Tipsheet

Running the Treadmill to Fame

Know these guys?


That was the 50th-something take of that video, after hundreds of tries during practice.

Read the fascinating story of how this band, OK Go, used new media to give their year-old album new life:

Interestingly, the treadmill video first aired on VH1 on July 31 — a sign of how involved Capitol had become in the marketing of OK Go's supposedly homemade creation.

Fans almost immediately started posting copies on YouTube. Within three weeks, the video had more than 4 million views and cracked YouTube's top 10 all-time most-popular videos.
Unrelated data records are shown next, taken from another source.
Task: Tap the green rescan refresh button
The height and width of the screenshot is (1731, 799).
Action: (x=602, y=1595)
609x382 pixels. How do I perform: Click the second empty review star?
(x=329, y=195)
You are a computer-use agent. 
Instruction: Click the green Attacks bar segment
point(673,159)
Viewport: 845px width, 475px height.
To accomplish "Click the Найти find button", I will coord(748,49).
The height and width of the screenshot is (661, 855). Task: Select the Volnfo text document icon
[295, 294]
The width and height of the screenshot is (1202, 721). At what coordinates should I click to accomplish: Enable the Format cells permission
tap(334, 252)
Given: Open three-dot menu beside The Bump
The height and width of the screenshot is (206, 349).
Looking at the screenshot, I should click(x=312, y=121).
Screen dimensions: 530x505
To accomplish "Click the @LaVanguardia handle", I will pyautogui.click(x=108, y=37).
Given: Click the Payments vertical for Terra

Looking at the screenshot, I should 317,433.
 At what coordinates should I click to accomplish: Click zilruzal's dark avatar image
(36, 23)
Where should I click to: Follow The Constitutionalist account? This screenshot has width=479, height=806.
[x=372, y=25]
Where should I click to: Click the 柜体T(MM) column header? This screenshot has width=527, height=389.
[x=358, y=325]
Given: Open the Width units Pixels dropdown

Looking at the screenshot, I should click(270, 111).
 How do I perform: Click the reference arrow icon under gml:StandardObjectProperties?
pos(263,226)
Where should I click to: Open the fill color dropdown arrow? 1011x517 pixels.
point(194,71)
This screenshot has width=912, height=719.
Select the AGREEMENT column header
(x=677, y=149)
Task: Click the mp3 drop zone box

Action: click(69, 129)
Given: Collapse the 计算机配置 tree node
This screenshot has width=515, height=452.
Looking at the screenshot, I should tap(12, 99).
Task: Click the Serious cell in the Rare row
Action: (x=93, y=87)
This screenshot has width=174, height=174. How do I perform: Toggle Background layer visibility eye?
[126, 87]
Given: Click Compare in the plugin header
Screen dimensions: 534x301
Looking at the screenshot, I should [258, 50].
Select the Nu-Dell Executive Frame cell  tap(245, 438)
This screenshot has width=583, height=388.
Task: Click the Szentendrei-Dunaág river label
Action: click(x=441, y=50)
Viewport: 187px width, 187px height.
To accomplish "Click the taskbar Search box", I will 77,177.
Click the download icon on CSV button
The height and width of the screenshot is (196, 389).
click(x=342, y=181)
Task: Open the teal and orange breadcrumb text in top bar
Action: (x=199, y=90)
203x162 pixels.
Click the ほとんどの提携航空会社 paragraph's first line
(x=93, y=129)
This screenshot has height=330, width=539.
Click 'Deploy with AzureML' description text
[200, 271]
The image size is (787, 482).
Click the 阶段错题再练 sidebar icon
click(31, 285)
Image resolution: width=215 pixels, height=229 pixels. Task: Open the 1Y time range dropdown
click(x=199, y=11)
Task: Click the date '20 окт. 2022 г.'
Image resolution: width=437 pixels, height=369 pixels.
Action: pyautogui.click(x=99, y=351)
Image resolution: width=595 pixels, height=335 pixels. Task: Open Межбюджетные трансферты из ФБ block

This time, Capitol was ready. It booked Kulash on The Colbert Reportand OK Go on The Tonight Show with Jay Leno and other shows. The label's publicity department helped land stories in mainstream press from the Los Angeles Times to Spin.

And the hubbub translated into sales. A year after the Oh No CD was released, OK Go saw a 182% jump on Billboard's Digital Album chart, and Capitol shipped an additional 50,000 units to stores. That kind of resurgence for a year-old album is almost unheard of.

Internet video. The sillier the better.

Update: Here's my favorite part of how OK Go promoted their first viral video for "A Million Ways."

On tour, OK Go had its own strategy. The band would burn the Million Ways dance video onto unlabeled DVDs before each show.

"We'd give them to the kids who looked the nerdiest," Kulash says. "We told them we weren't allowed to give them out, and say, 'The record label would totally freak out if they knew!' The next day, it would be everywhere on the Internet."

Give nerdy kids verboten, copyrighted material, warn them not to post it on the Internet, for goodness' sake, and voila! Instant fame! Know your audience.